Filter

Filter#

The Filter operation in Datatune uses LLMs to evaluate and filter rows in a dataset based on natural language criteria.

Basic Usage#

from datatune.core.filter import Filter
from datatune.llm.llm import LLM
from datatune.core.op import finalize
import dask.dataframe as dd

# Initialize LLM
llm = LLM(model_name="openai/gpt-3.5-turbo")

# Load data
df = dd.read_csv("data.csv")

# Apply filter
filtered_df = Filter(
    prompt="Keep only rows where the product price is reasonable for its category"
)(llm, df)

# Finalize to remove deleted rows
result = finalize(filtered_df)
result.compute()

Parameters#

  • prompt (str, required): Natural language prompt specifying the filtering criteria.
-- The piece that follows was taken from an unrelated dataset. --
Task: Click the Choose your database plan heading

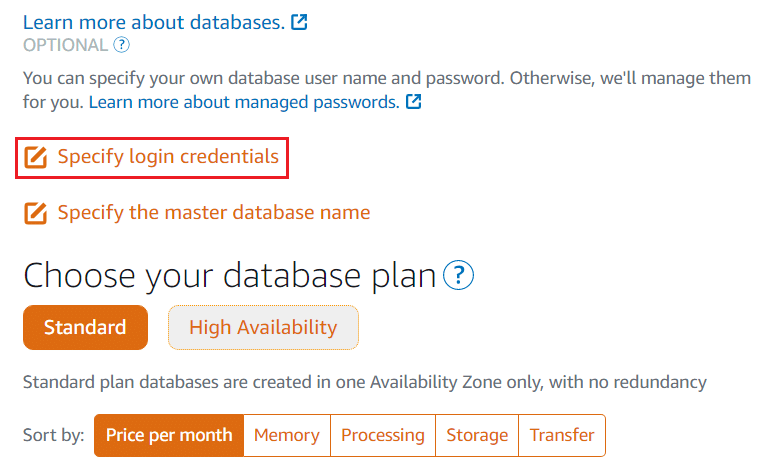Action: pos(229,275)
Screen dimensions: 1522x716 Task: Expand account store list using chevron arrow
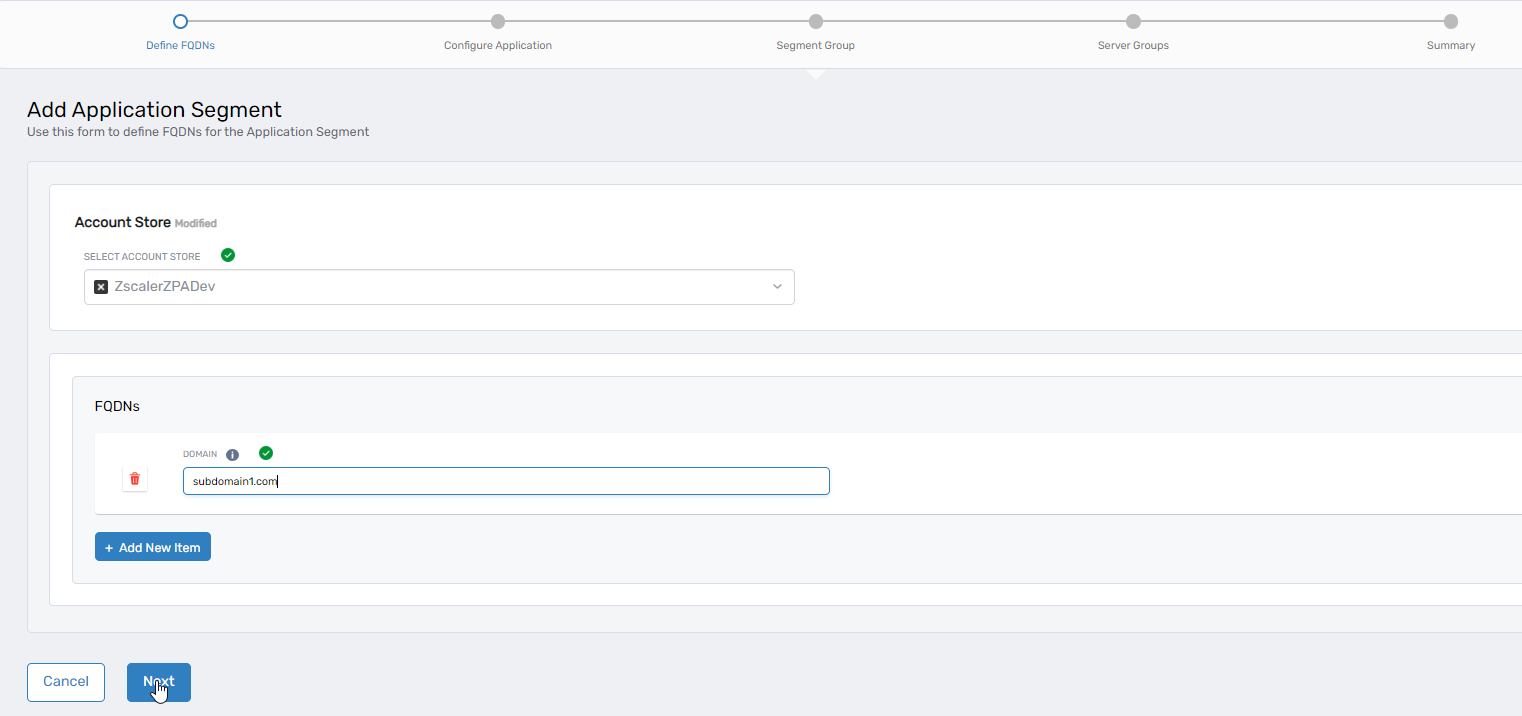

  • input_fields (List, optional): Specific fields to include in filtering. If None, all fields are used.

  • name (str, optional): Custom name for the filter operation.

  • on_error (str, optional): Strategy for handling LLM errors:

    • "keep" (default): Keep error rows, delete FALSE rows

    • "delete": Delete both error rows and FALSE rows

Metadata#

The Filter operation maintains internal columns (prefixed with the filter name and suffixed with __DATATUNE__):

  • {name}_SERIALIZED_INPUT__DATATUNE__: String representation of each row

  • {name}_FILTER_PROMPT__DATATUNE__: Complete prompt sent to the LLM

  • {name}_LLM_OUTPUT__DATATUNE__: Raw LLM response

  • {name}_RESULT__DATATUNE__: Parsed result (1 for TRUE, 0 for FALSE, -1 for errors)

Errored rows are captured in the ERRORED_COLUMN as boolean.